Protein DLA -Structure And Function Flashcards
What is protein folding?
Folding allows formation of the native(functional) protein form
What processes do protein folding depend on?
Folding is a trial and error process that depends on :
- Composition of side chains
- Hydrogen bonding
- Disulfide bonds
The - Ionic interactions
- Hydrophobic effect
- All in the context of repulsion of some shapes(steric, charge, bond angle constraints)
What is the purpose of protein folding?
To result in the most stable or favorable structure
Outline the process of protein folding
- Formation of secondary structures
- Formation of domains
- Formation of final protein monomer
Denaturation is usually….
Irreversible
In rare cases, denaturation is reversible (RNAse A)ribonuclease A
What is lost due to denaturation?
- loss of biological activity
- all other shape / conformational structure
How does denaturation affect primary structure?
Primary structure stays intact
List some denaturation agents
- heat
- organic solvents
- mechanical shearing
- heavy metals
- detergents
- chaotropic
- drastic change in pH
Where can RNAse be found?
On the hand
What happens if denaturing agents are removed from RNAse after it is denatured?
RNAse, forms right back
What are Chaperones?
Molecules that prevent inappropriate protein to protein interactions by:
- keeping unfolded proteins separate
- enhance folding rate
- Protect side chains from inappropriate interactions
What are Heat Shock Proteins?
A special type of chaperone
What is the purpose of Heat Shock Proteins?
Their synthesis increases in response to high temperature and other conditions which increase protein denaturation in the cell e.g. HSP70
What are proteases?
Enzymes that degrades the protein
How do protease break down proteins?
Breaking the peptide bond
What may cause non-enzymatic protein degradation?
- Very low pH or very high pH
- Heat
- Time
- doesn’t happen naturally
Does protein degradation occur in the stomach? Why?
Does not occur in the stomach.
The pH is not low enough, Heat is not high enough and not enough time
What happens to dietary protein in the stomach?
Dietary protein is not degraded, but it is denatured
- denatured means the proteins unfolds
- loss of conformation/shape
What is the job of the stomach?
To denature proteins, so they are easier to degrade by digestive enzymes
What are chemicals and conditions that promote protein denaturation, giving a reason for each
- Heat, pulls stuff apart
- stuff that alters changes ionic bonds and hydrogen bonding( e.g. salt, acid, base)
- detergent which allows hydrophobic areas to interact with water
- reducing agents which can break disulfide bonds
Detergents are _________ molecules
Amphipathic
Give an example of a detergent that can denature proteins
SDS- sodium dodecyl sulfate
What is sodium dodecyl sulfate used for?
SDS is in toothpaste
What is another name for beta-mercaptoethanol?
Ethanol thiol
How can mercaptoethanol be used to remove disulfide bridges and restore cysteine molecules?

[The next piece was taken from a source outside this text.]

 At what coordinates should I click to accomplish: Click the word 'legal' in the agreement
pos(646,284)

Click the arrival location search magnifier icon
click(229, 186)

Addition of urea and mercaptoethanol break cystine bridges and acts as a reducing agent
Removal of urea and mercaptoethanol restores disulfide cross-links correctly
Give two examples of misfolded proteins that are resistant to degradation, causing diseases
- Prion disease
- Alzheimer disease
What may increase protein misfolding?
Some genetic variants(mutation) might increase likelihood
Explain how protein misfolding leads tho Ahlzeimers
- Amyloid-B protein undergoes proteolytic cleavage as a part of normal degradation
- A non-toxic fragment may be created, which is cleared and disposed of
- A neurotoxic form may be created, this accumulates and will eventually lead to Ahlzeimer’s which is degrade-resistant- this accumulation causes aggregation with other proteins, such as tau, which cause neurofibrillary tangles and death of brain regions
Describe the structure and effect of the fibrous Amyloid protein
The twisted B-pleated sheet fibrils have 3d structure that resembles silk fibrils
Supposed to be globular protein but becomes fibrous which the brain cannot degrade fast enough
Give prison disease examples
- Scrapie in sheep(sheep scraping flesh and hair)
- creutzfeldt-Jacob disease in humans
- mad cow disease
All mammals have…
The prion protein (PrP)as a normal brain protein(unknown function)

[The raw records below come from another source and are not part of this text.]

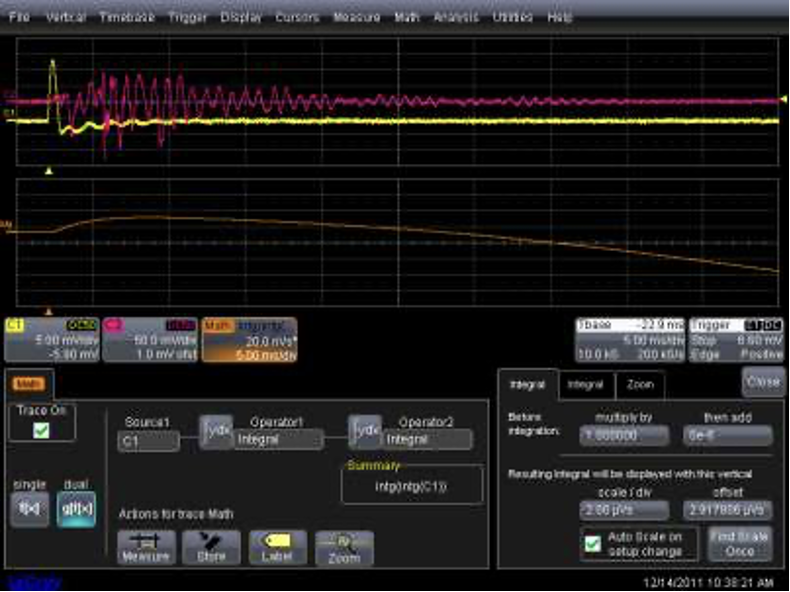Screen dimensions: 790x592
Task: Open the Timebase menu
Action: (124, 17)
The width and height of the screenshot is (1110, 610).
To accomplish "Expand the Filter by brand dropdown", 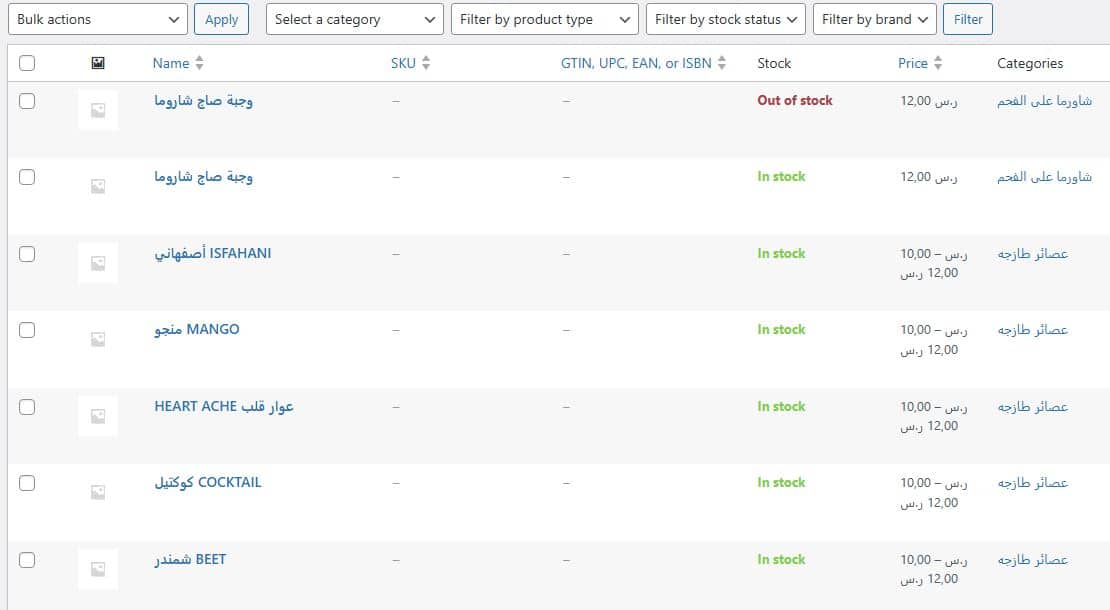I will click(875, 19).
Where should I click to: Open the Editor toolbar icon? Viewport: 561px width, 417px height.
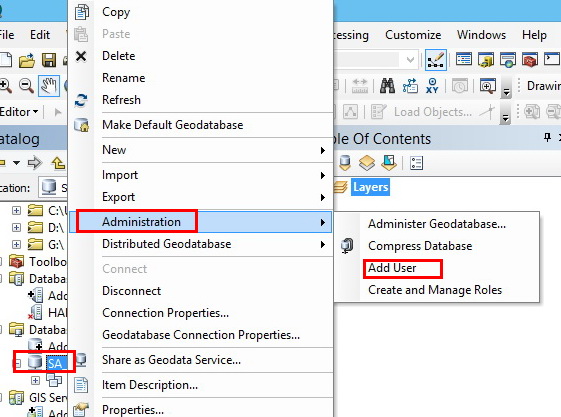pyautogui.click(x=435, y=60)
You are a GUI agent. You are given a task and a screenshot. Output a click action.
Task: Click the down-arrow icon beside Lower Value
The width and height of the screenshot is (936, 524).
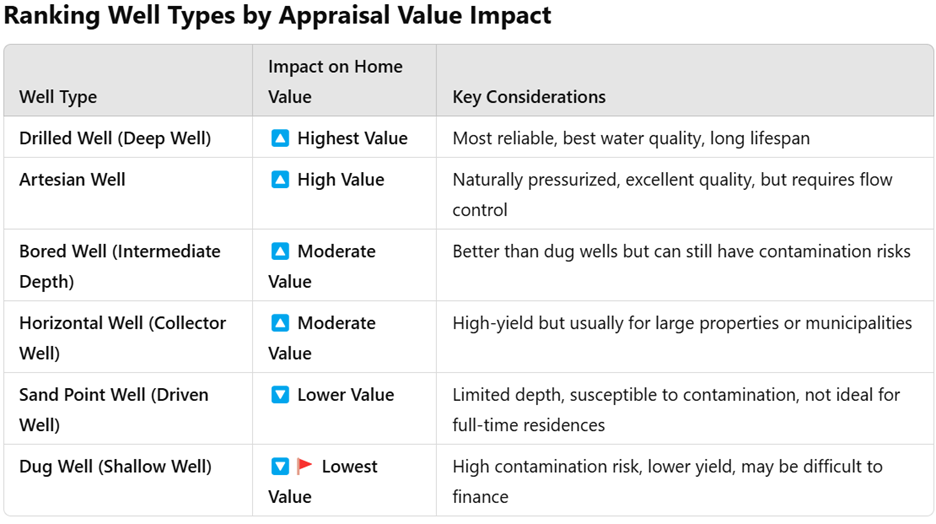[x=280, y=395]
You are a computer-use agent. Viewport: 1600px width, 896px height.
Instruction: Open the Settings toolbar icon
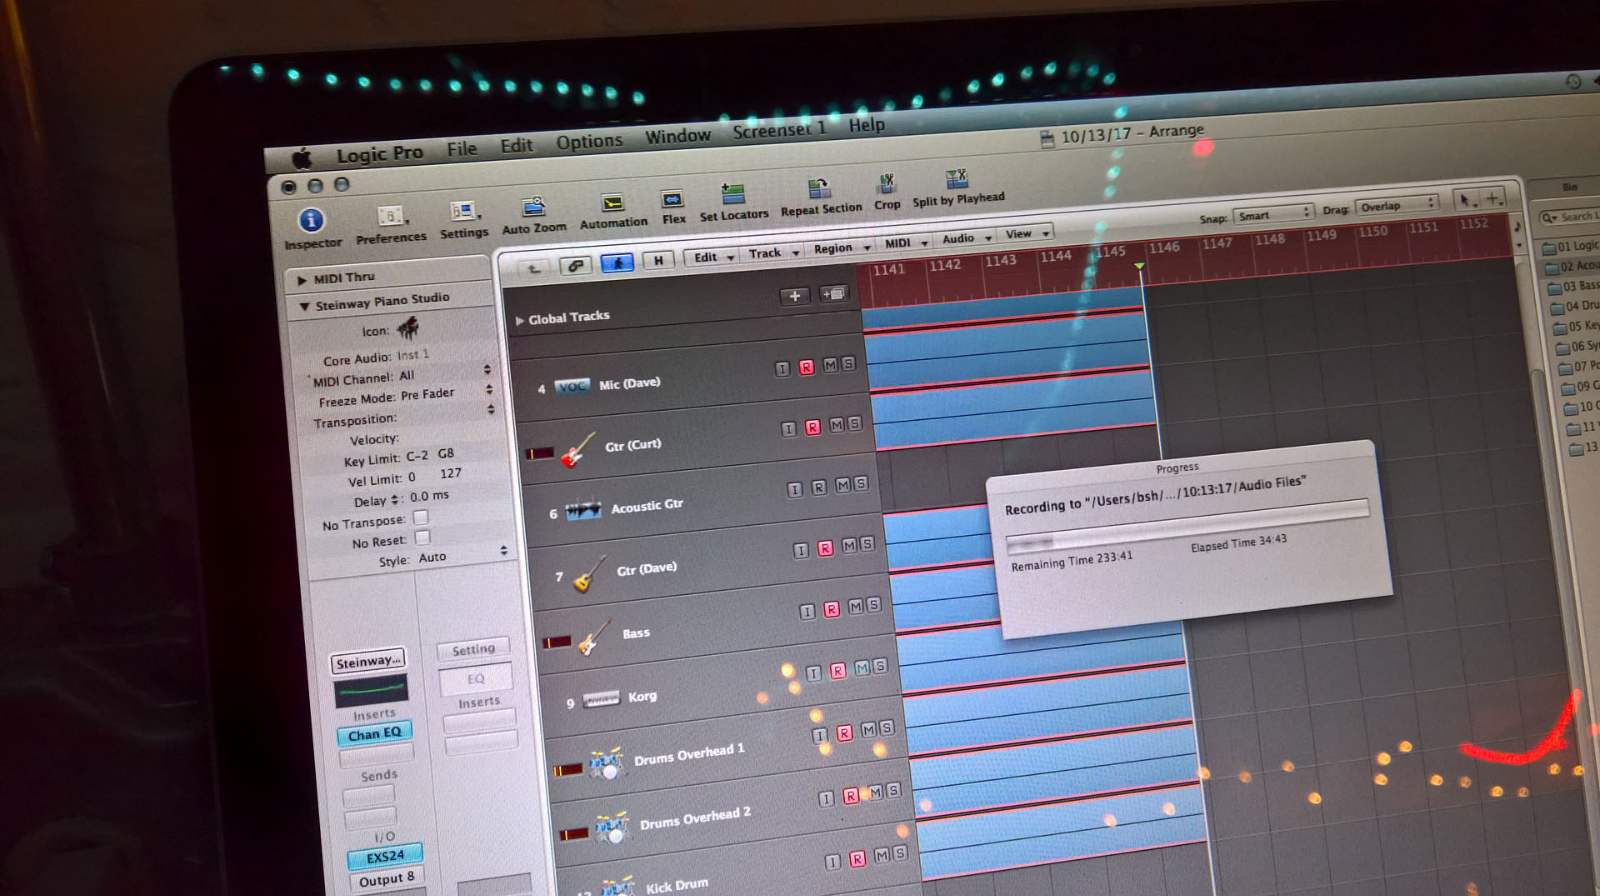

What does prion stand for?
Protianacious infectious particle
What is the normal shape of the prion protein?
The normal protein is the PrPc(prion protein cellular)

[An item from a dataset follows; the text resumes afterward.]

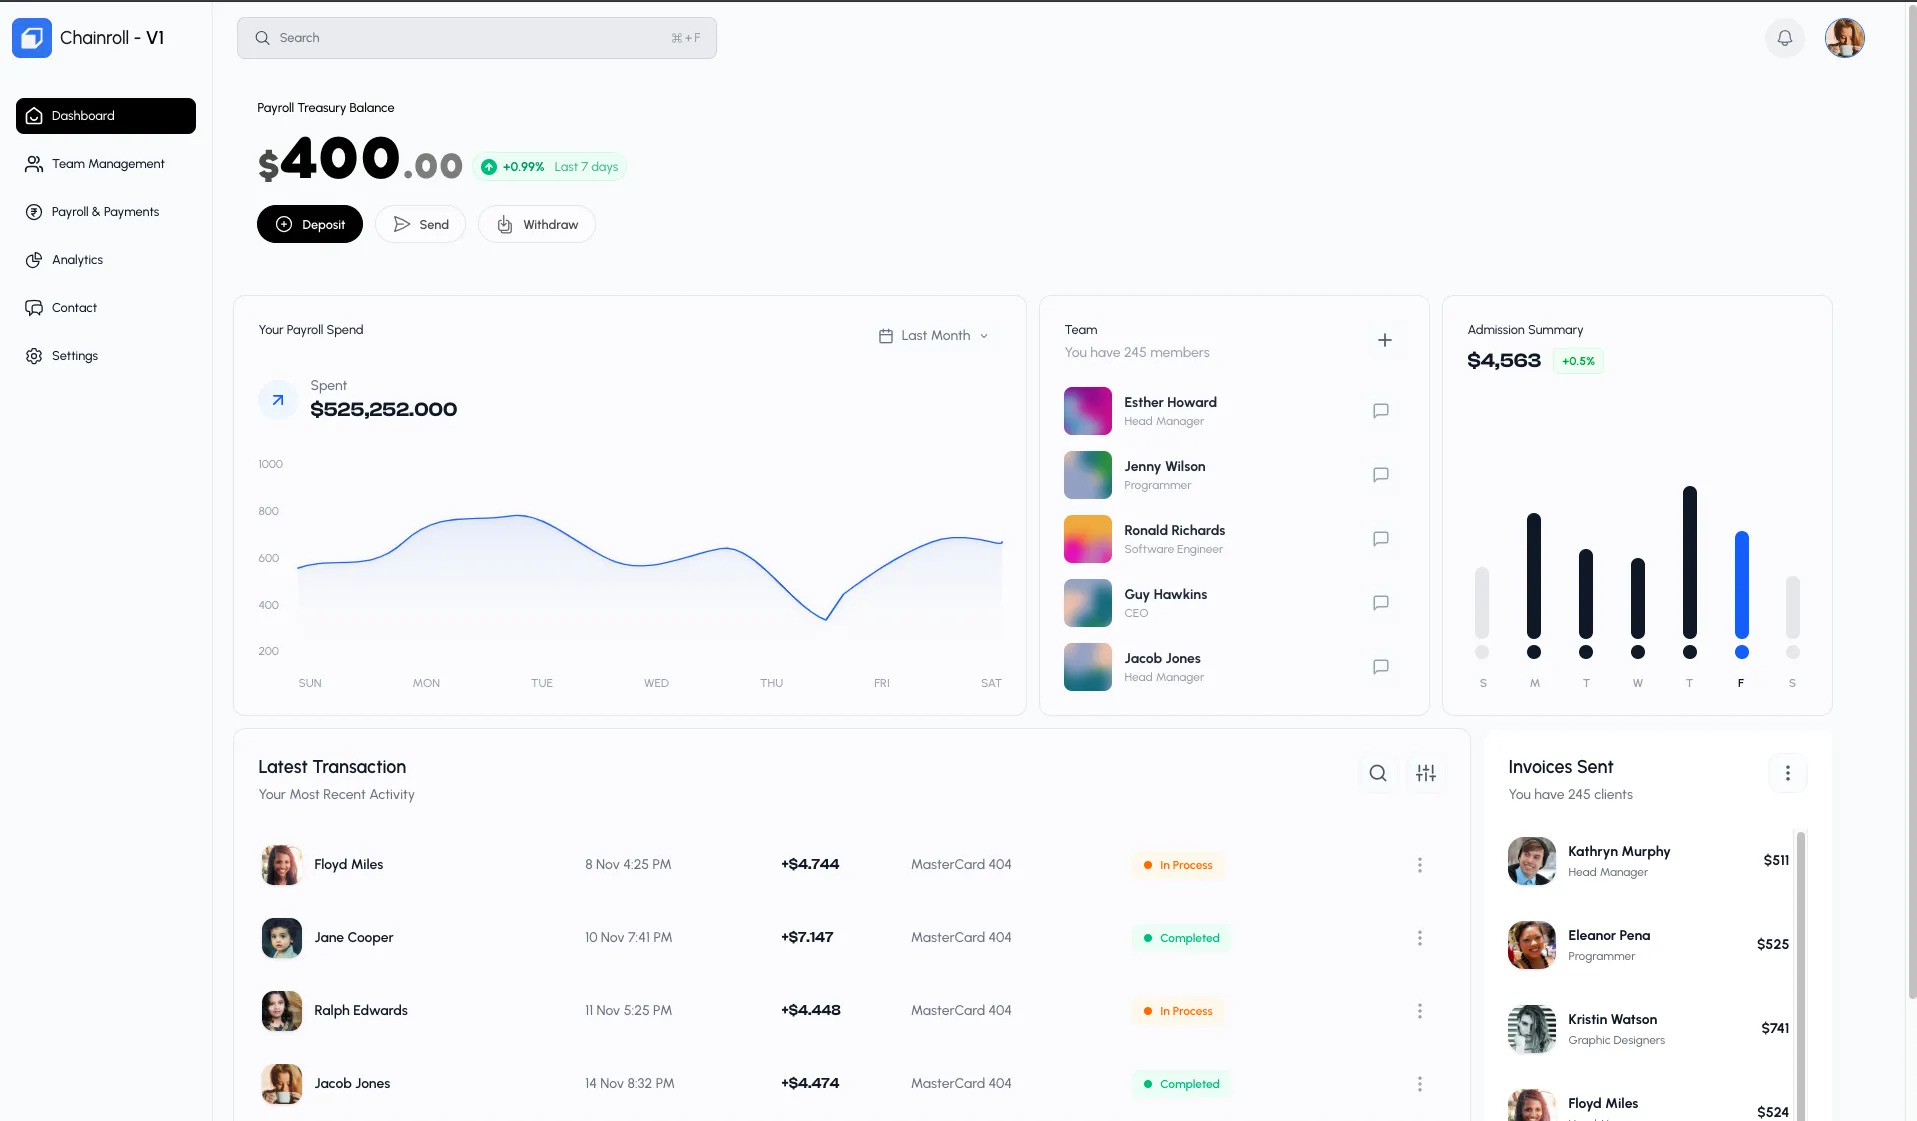Open Payroll & Payments section
Image resolution: width=1917 pixels, height=1121 pixels.
[105, 212]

How can PrPc indirectly cause Scrapie in sheep?
The PrPc can change shape to become a disease causing form called, PrPSc (Prion protein-scrapie)
What happens when PrPc become PrPSc?
- Predominant beta sheet
- Super-duper resistant to degradation
- damages neuron (scrapie in goats)
Why is PrPSc called transmissible/ one of the transmissible spongiform encephalopathies?
Because if you ate someone’s brain who had PrPSc it would cause your normal PrPc into PrPSc
How much PrPSc to convert your PrP into the disease state?
Only one, because it’s accumulation will cause damage to brain tissue
Formation of one PrPSc cause conversion of all PrPc to take the form of PrPSc
“Catalytic conversion”